О том, кем был и остался Добротворский для питерской интеллектуальной тусовки, говорит один только пост в моем ФБ. Пишет студентка: ой, читайте все, выходит книга про знаменитого Добротворского — вы же знаете, он умер в тот год, когда мы поступали в ЛГИТМИК. Вот так, Карина, все твои переживания, ради которых ты и затеяла эту книгу, ушли в тень — остался портрет Сережи. И он прекрасен, как и его фотография на обложке книги его блистательных статей, любовно изданных Любой Аркус. Она мне так нравится, что я поставила эту книгу на полку обложкой наружу — и когда вы первый раз пришли к нам с Лешей, тот как раз оказался напротив, и Сережа горько и иронично смотрел на него весь вечер. Он и правда был похож на Джеймса Дина. И на Дэвида Боуи. И вообще, что может быть эротичнее интеллекта? Совершенно с тобой согласна.

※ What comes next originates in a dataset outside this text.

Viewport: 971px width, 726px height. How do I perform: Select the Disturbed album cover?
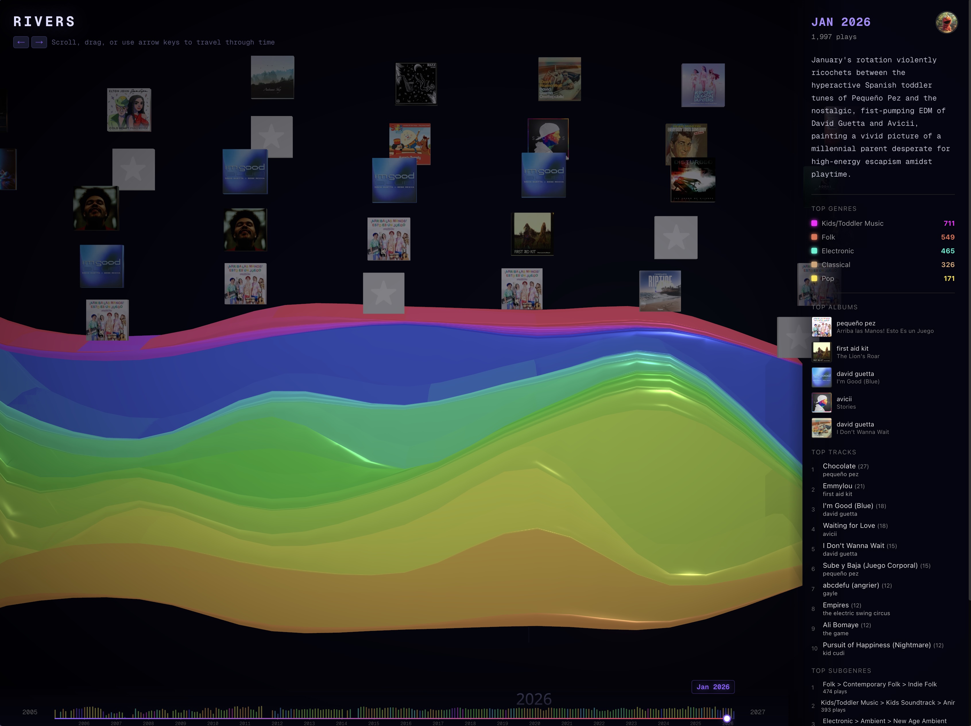pyautogui.click(x=693, y=180)

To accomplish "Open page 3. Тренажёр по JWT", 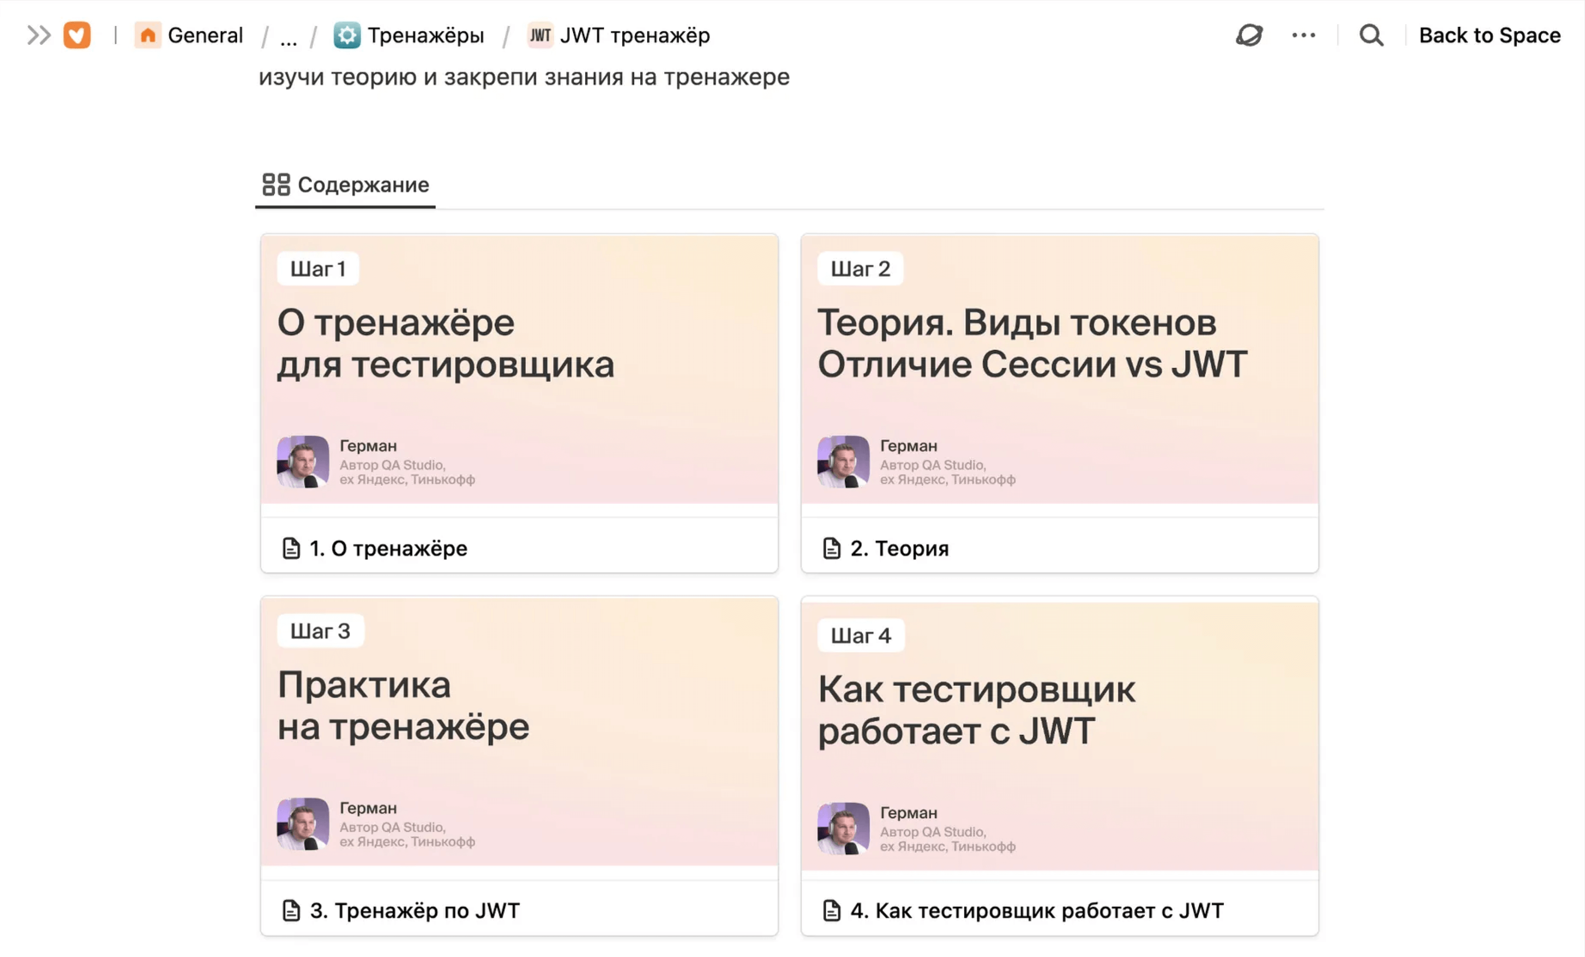I will 414,910.
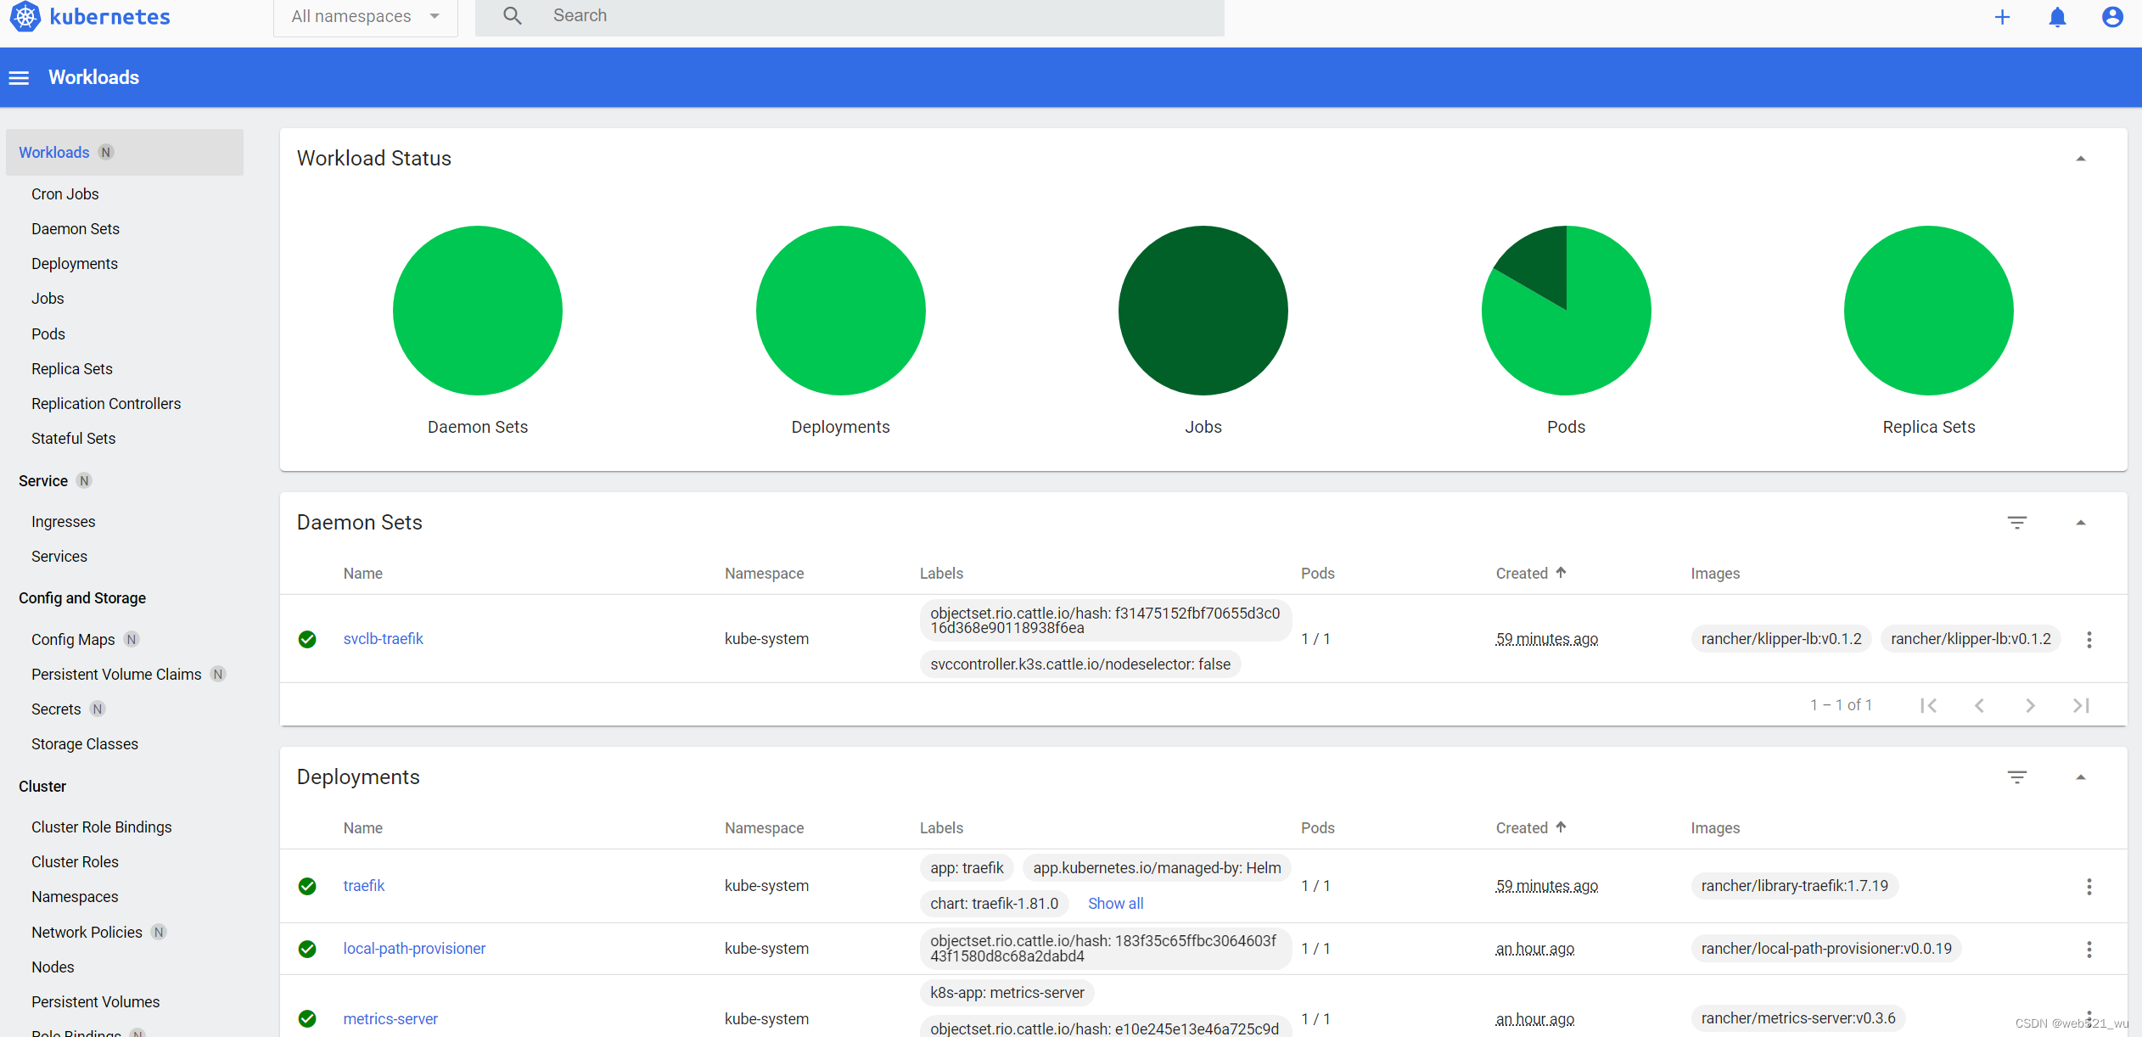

Ты знала Сережу близко, очень близко, ты запомнила множество его феноменальных по точности и изяществу оценок и афоризмов, которые рассыпаны в тексте, как горстка дорогих камней, — теперь уж так не пишут и не говорят! — и в то же время ты и сейчас мучаешься его недовоплощенностью. Да, статьи, да, картины, даже в Русском музее! Да, сценарии, но кто помнит эти фильмы?! Ты пишешь: «Как передать дар, который не воплотился? Талант жить? Артистизм, смешанный с отчаянием?.. Те, кого ты обжег, облучил — они это помнят. Но их не будет. И тебя не будет». Карина, вокруг множество таких судеб… Помню свою оторопь от ранних фильмов Олега Ковалова, от его таланта — где он теперь, что он? А те, кто писали, как боги, — чем они теперь занимаются?! Когда ты сама последний раз писала о театре? И где твои штудии об Айседоре Дункан? Ну и что? Главное ведь — не переводить дыхания, как писал твой Сережа в статье о своем любимом Годаре. Жить. И радоваться «новым манифестам свободы, вседозволенности и любви».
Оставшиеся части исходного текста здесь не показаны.